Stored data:
+ + +

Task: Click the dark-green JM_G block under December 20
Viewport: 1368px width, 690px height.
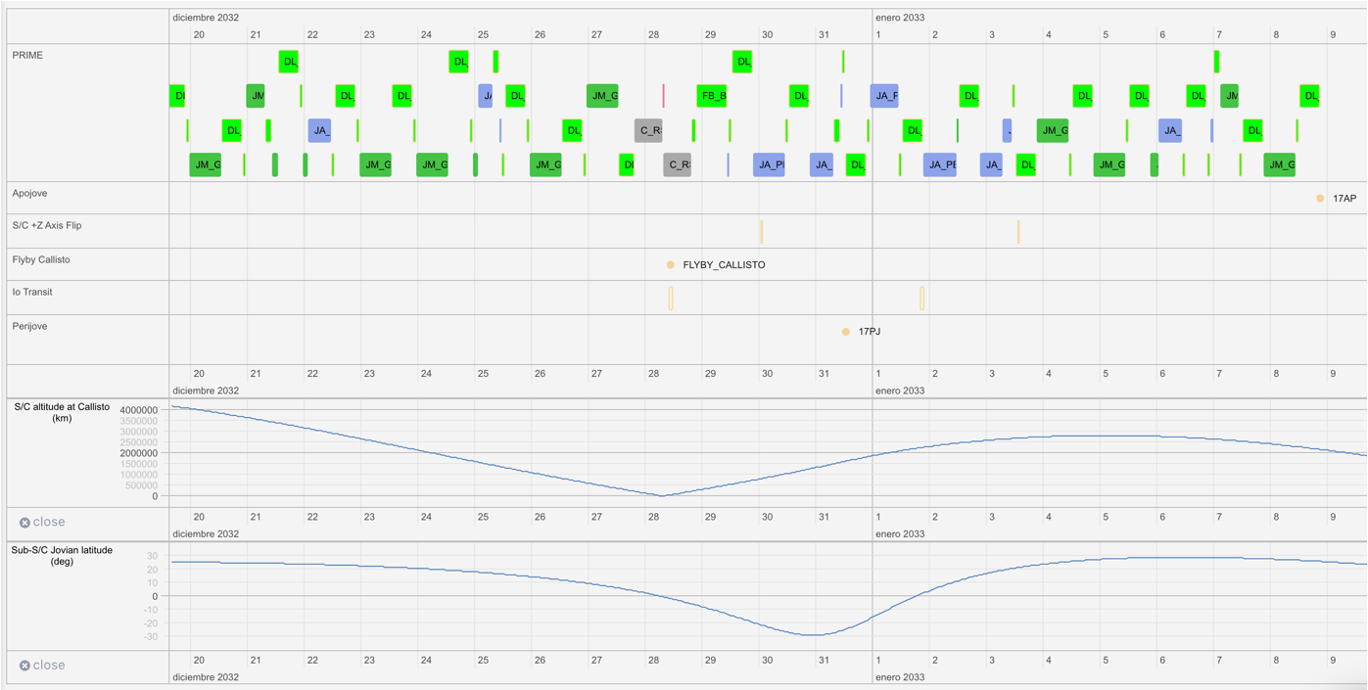Action: 204,165
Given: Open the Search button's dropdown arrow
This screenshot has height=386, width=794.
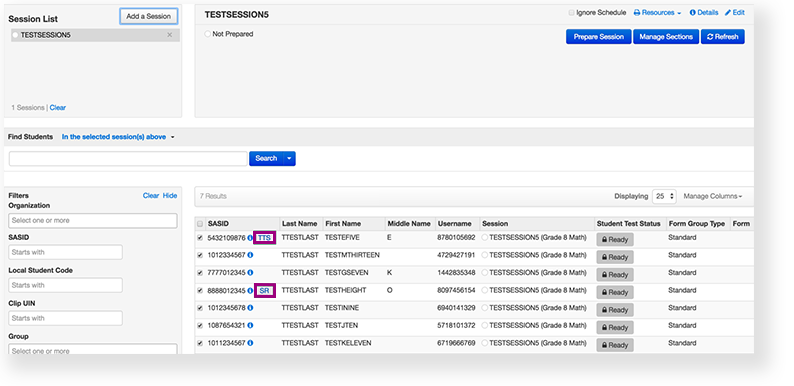Looking at the screenshot, I should coord(289,159).
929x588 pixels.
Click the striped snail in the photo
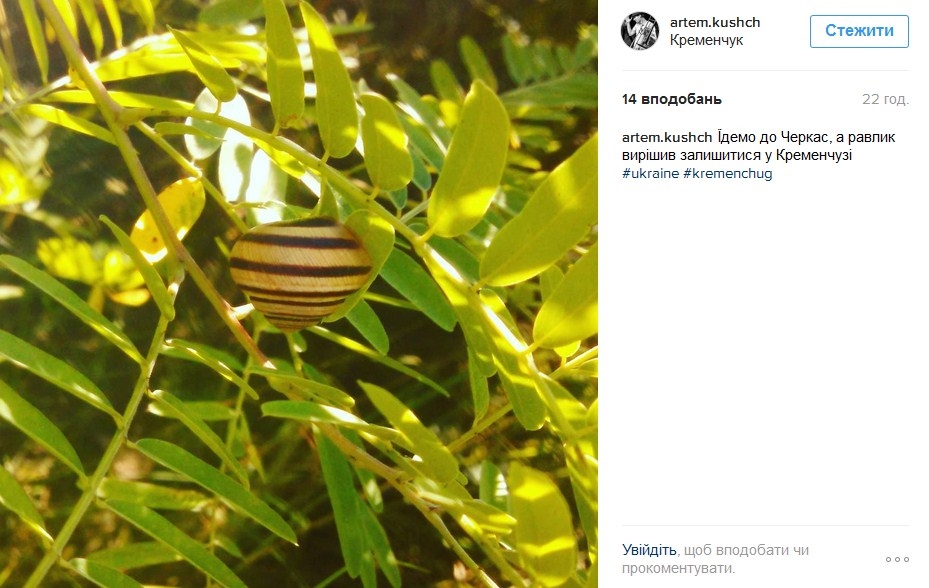[x=301, y=273]
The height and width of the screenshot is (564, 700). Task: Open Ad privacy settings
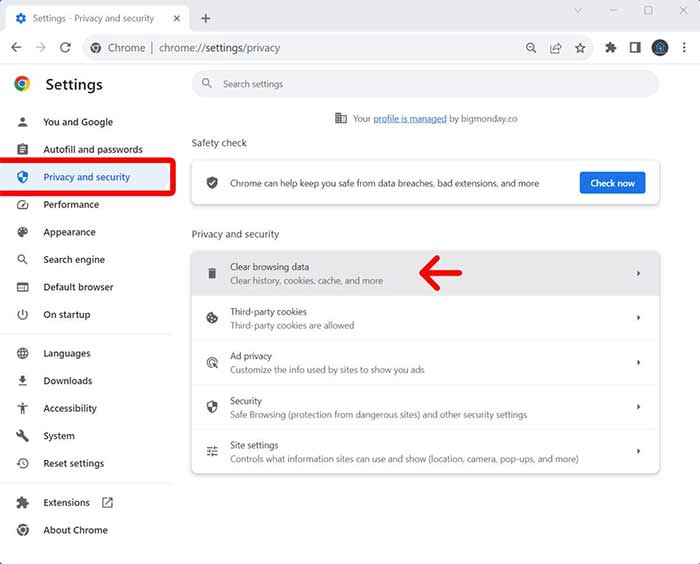(x=425, y=362)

+ + +

Required action:
Write out the records above once more, word for word, with no pictures.

Task solution:
Task: Click the dark-green JM_G block under December 20
Viewport: 1368px width, 690px height.
Action: 204,165
Given: Open the Search button's dropdown arrow
This screenshot has height=386, width=794.
Looking at the screenshot, I should coord(289,159).
929x588 pixels.
Click the striped snail in the photo
[x=301, y=273]
The height and width of the screenshot is (564, 700). Task: Open Ad privacy settings
(x=425, y=362)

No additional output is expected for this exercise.